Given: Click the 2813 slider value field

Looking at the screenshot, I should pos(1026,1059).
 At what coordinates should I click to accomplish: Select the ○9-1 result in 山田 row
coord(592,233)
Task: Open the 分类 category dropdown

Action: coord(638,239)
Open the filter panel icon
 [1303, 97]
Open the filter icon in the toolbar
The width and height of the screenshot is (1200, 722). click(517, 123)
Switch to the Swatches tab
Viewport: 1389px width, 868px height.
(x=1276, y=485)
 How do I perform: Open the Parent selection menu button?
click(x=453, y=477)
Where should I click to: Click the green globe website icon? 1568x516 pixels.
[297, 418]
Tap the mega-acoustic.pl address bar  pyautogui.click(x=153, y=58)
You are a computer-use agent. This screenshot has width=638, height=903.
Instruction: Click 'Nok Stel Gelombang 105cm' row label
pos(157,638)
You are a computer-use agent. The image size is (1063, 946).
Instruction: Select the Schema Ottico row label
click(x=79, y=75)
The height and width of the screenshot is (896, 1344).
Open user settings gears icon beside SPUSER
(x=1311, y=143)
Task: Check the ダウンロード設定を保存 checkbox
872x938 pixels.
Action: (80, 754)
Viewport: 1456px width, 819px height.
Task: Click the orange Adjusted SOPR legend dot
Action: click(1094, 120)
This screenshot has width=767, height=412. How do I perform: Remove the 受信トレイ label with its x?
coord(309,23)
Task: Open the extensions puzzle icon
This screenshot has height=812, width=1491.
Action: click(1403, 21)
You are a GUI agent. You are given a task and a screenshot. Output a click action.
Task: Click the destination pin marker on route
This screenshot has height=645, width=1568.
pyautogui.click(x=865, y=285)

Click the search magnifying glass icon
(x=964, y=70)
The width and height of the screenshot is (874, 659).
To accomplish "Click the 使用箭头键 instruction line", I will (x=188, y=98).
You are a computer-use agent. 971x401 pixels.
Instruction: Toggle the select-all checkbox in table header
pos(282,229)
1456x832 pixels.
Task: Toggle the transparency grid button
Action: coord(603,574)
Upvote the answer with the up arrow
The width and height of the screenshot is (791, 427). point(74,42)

--------------------------------------------------

■ WORK ITEM: If a line in the records holds the string "computer", copy it.

■ WORKED SOLUTION:
You are a computer-use agent. This screenshot has width=638, height=903.
You are a computer-use agent. The image size is (1063, 946).
You are a computer-use agent. 971x401 pixels.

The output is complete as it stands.